Ryan buscó un cigarrillo pero renunció al recordar dónde estaba.
– Y asimismo comete un error. Adkins fue un caso chapucero. Utilizar su tarjeta le costó muy caro.
– Por lo que necesita inculpar a alguien -acoté.
– El tipo no puede admitir que lo están acorralando. Y en modo alguno aceptará que una mujer lo pueda descubrir.
– ¿Pero por qué Gabby? ¿Por qué no yo?
– ¿Quién sabe? ¿Oportunidad? ¿Coincidencia? Quizás ella apareció antes que usted.
– No lo creo -respondí-. Es evidente que me estaba acechando desde hacía algún tiempo. ¿Acaso no puso el cráneo en mi jardín?
Señales de asentimiento.
– Podría haber esperado y luego capturarme como hizo con las demás.

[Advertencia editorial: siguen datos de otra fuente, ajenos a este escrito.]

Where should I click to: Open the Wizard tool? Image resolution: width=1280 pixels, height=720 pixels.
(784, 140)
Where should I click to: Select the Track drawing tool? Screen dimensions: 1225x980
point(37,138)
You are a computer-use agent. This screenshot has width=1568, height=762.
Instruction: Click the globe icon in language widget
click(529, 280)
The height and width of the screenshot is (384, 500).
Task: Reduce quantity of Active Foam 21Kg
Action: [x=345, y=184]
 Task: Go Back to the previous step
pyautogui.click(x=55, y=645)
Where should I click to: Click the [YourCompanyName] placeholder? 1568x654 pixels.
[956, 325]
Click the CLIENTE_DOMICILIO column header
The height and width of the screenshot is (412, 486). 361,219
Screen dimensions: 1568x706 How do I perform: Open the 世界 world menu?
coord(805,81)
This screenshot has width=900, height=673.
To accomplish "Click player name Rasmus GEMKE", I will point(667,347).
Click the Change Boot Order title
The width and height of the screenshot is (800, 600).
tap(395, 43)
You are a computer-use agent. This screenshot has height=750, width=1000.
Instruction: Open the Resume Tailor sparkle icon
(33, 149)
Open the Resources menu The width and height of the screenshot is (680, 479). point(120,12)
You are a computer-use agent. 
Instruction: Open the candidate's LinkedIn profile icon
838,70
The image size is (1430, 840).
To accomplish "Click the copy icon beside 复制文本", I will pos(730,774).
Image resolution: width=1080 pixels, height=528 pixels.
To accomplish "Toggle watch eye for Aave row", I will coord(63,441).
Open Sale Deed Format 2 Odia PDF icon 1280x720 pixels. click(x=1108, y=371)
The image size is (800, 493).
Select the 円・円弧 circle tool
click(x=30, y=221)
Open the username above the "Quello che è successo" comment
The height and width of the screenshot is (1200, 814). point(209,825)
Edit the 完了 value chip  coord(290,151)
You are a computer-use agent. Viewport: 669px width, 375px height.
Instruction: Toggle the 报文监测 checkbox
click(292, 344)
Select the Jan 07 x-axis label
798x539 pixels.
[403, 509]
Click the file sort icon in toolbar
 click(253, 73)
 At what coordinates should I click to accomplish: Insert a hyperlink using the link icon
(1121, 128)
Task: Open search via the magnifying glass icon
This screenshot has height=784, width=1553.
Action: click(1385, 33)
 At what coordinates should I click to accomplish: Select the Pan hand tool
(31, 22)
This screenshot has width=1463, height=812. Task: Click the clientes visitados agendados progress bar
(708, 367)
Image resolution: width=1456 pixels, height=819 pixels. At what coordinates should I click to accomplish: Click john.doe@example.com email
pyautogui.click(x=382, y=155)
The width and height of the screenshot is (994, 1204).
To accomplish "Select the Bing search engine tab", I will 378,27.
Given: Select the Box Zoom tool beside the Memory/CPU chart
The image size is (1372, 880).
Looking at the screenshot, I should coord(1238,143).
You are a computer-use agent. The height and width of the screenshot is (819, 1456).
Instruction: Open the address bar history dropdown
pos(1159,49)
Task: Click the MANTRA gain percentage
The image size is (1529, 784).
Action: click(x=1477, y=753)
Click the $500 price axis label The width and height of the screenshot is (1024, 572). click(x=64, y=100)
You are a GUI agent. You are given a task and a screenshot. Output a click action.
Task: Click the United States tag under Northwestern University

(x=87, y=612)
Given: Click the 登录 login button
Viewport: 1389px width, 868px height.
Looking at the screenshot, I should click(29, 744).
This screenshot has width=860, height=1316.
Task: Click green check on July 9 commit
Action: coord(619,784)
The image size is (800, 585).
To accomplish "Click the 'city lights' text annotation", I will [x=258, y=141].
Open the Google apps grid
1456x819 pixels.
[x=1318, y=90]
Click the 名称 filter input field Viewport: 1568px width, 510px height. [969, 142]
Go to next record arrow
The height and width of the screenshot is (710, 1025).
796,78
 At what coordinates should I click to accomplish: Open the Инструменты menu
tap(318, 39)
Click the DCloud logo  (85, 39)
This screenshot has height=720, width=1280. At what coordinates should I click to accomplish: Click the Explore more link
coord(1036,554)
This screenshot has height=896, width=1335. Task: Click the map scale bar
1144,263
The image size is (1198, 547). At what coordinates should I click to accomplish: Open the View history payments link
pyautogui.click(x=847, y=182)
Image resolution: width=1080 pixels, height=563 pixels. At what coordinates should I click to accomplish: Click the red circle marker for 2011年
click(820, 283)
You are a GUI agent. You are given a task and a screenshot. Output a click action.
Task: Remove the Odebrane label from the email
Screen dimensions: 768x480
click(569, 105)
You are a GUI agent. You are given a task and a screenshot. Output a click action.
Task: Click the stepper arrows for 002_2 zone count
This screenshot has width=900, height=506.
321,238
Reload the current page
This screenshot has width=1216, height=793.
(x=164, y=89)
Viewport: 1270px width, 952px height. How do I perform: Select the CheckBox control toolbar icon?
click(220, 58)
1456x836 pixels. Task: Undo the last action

– Es un jodido enfermo -dijo Claudel.
– Gabby no era como las demás, no fue la muerte de una desconocida escogida al azar. Fortier sabía dónde vivía yo, sabía que se alojaba conmigo.
Hablaba más para mí que con Ryan o Claudel. Un aneurisma emocional formado durante las últimas seis semanas y controlado por una fuerte voluntad amenazaba con estallar.
– Lo hizo adrede. El maldito psicópata deseaba hacérmelo saber. Era un mensaje, como el cráneo.
Elevaba mi tono de voz sin poder evitarlo. Recordé el sobre en mi puerta, un óvalo de ladrillos, el rostro hinchado de Gabby con sus pequeños ídolos de plata. Una foto de mi hija.
El pequeño mundo de mi globo emocional estalló, y semanas de dolor reprimido y tensiones se precipitaron por el pinchazo.
– ¡No, no! -grité, arañada la garganta por el dolor-. ¡Maldito hijo de perra!
Ryan cruzó unas breves palabras con Claudel, noté que me sujetaba los brazos, y apareció la enfermera, que me inyectó algo. A continuación perdí el sentido.